- Beshasha Location within Ethiopia
- Coordinates: 7°47′44″N 36°28′39″E﻿ / ﻿7.79556°N 36.47750°E
- Country: Ethiopia
- Region: Oromia
- Zone: Jimma

Population (2005)
- • Total: 2,624
- Time zone: UTC+3 (EAT)

= Beshasha =

Town in Oromia Region, Ethiopia

Beshasha (meaning 'open handed/kind' in Afaan Oromoo) is a town in central Ethiopia. It is located in the Gomma woreda near Agaro, which is a part of the Jimma Zone in the Oromia Region. The town is well known for being the birthplace of Ethiopian prime minister and 2019 Nobel Peace Prize winner Abiy Ahmed.

Based on figures from the Central Statistical Agency in 2005, Beshasha has an estimated total population of 2,624 of whom 1,320 were males and 1,304 were females. The 1994 census reported this town had a total population of 1,467 of whom 716 were males and 751 were females. It is one of six towns in Gomma woreda.
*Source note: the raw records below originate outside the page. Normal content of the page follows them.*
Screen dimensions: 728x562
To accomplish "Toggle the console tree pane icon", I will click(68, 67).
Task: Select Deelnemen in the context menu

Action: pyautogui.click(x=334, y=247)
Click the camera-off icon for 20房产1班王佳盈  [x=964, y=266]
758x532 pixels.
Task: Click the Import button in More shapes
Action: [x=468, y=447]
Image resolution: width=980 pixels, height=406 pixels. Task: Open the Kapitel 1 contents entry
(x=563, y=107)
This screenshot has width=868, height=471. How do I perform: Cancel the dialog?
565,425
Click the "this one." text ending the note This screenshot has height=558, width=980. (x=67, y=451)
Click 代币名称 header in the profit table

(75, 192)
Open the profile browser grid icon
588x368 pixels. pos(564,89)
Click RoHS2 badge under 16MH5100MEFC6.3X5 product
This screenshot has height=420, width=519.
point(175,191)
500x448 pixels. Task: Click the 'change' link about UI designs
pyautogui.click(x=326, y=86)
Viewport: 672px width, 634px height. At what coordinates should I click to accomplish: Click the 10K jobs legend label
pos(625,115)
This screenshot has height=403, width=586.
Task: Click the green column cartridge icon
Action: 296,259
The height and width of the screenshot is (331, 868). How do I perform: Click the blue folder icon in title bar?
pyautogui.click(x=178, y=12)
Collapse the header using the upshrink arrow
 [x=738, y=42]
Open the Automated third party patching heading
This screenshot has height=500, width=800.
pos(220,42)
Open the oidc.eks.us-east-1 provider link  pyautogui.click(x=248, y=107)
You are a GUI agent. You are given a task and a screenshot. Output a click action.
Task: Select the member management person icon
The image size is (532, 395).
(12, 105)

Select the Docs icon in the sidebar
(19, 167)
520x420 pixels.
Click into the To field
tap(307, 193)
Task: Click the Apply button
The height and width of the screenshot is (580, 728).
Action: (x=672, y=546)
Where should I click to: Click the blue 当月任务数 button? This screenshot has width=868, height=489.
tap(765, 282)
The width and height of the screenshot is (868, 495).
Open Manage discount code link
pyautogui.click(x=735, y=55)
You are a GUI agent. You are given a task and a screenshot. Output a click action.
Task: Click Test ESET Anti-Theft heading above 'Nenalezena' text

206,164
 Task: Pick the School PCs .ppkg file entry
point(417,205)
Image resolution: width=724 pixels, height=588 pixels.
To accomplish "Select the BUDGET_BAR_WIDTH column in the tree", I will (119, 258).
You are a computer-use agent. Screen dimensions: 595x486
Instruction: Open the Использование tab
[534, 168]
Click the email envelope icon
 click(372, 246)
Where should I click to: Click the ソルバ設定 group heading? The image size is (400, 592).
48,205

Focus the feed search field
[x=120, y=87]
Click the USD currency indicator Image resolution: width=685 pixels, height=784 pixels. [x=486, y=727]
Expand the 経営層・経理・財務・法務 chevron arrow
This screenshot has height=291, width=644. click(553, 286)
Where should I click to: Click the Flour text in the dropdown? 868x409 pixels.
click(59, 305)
Records at the Nordic Africa Institute website provide details of a primary school constructed with Swedish funds at Beshasha in 1965. On 14 October 2006, three hundred Muslims, armed with guns and knives, reportedly attacked a group of unarmed Ethiopian Christians. Reports claim that six people (two priests, two elderly women and two men) were killed and 15 others wounded. The Christians were holding a midnight worship service in a local church. In February of the following year, the Jimma Federal High Court sentenced six men to death and 100 other defendants to prison for their participation in this attack.